Level 3, Training-Data-Level Recursion moves into territory currently occupied by AI labs and advanced research teams. The agent generates its own fine-tuning data, preference pairs, or RLHF signals fed into a downstream training run. AlphaCode 2 and subsequent DeepMind coding pipelines use this: the system generates and evaluates synthetic problem-solution pairs to improve the next model checkpoint. The modification takes effect in a subsequent training run rather than immediately, which makes it lower-urgency but harder to reverse once the new model is deployed. Source: https://deepmind.google/discover/blog/competitive-programming-with-alphacode

Level 4, Weight-Level Recursion is the scenario that dominates safety discourse: an agent directly modifies its own model parameters at runtime, without a separate training pipeline. As of mid-2026, this remains confined to experimental frameworks and frontier lab environments. It requires substantial compute infrastructure to implement, which is precisely why it’s the most visible and, paradoxically, the least imminent threat.

1.3 Why the middle layers are the practitioner blind spot

The engineering community has concentrated its safety attention on Level 4 because it matches the AGI narrative: dramatic, irreversible, compute-intensive. But Levels 2 and 3 are where the actual production action is, and where the safety discourse has the least coverage.

The asymmetry is structural. A Level 4 system requires you to run a training loop, manage model checkpoints, and execute a new deployment, all visible in your infrastructure, all natural audit points. A Level 2 system requires a few hundred lines of Python, a JSON config file to store the current routing prompt, and an LLM call that scores the previous task cycle. It ships in a sprint and looks like normal prompt engineering to a code reviewer who hasn’t framed it as RSI.

Here’s a concrete example running in production at multiple companies right now. A LangGraph agent manages a code review pipeline. After each review cycle, it calls an LLM with the task history and asks: “Which tools did I call? Which contributed useful signal? Rewrite the tool-routing instructions to prioritize the most useful tools.” The output overwrites a prompt variable passed into the next graph.invoke() call. This is Level 2 RSI.

The code looks innocuous:

# What engineers read as: "just dynamic prompting"
routing_prompt = load_routing_prompt()  # reads a JSON config key

result = graph.invoke({"task": task, "routing_prompt": routing_prompt})

# "adaptive step" — what engineers don't recognize as RSI
new_prompt = llm.call(
    f"Previous routing: {routing_prompt}\n"
    f"Task history: {result['history']}\n"
    "Rewrite the routing instructions to improve performance."
)
save_routing_prompt(new_prompt)  # overwrites the config key, no prior version stored

What makes this Level 2 RSI rather than “dynamic prompting”: the modification target is the agent’s structural operating logic (tool routing), not just its natural language output. The modification persists across task boundaries. And the three safety components are all absent: no evaluator quality check before the rewrite, no version history, no rollback.

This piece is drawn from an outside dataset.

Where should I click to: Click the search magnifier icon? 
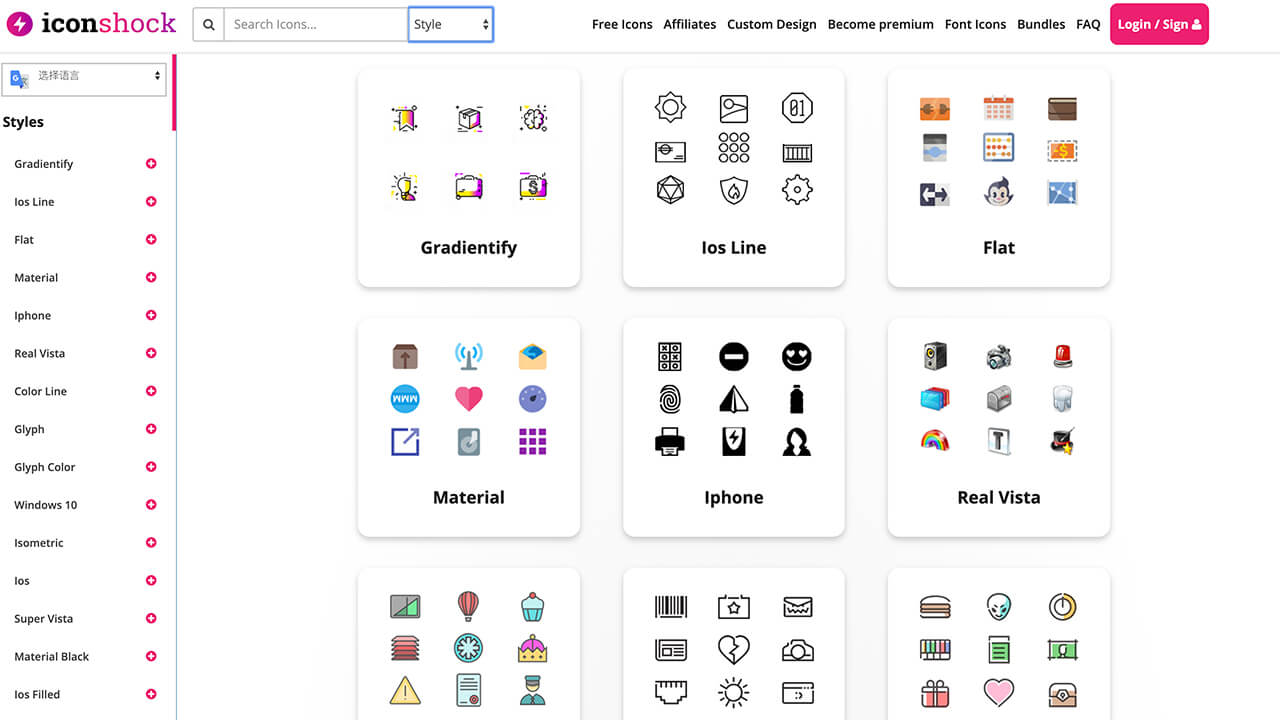(208, 25)
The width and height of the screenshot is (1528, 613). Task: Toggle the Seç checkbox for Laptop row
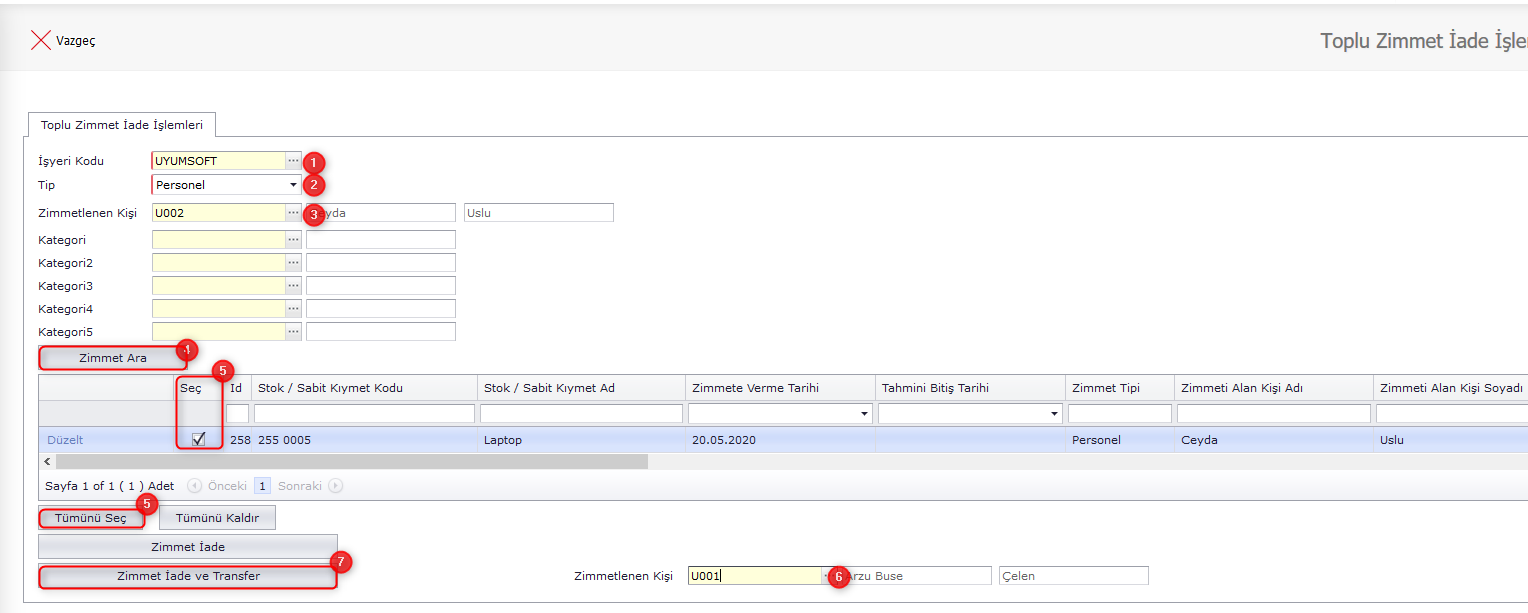(x=199, y=439)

It’s structurally indistinguishable from “adaptive prompting” to the engineer who wrote it, but it has no rollback logic, no stopping condition, and no audit log of what the routing prompt looked like three cycles ago.

The issue isn’t ignorance, it’s framing. Engineers who would immediately add version control and rollback logic to a system they labeled “self-modifying” are shipping that same system under the label “adaptive prompting” without a second thought. Naming this correctly isn’t semantic pedantry; it’s the precondition for applying the right engineering discipline.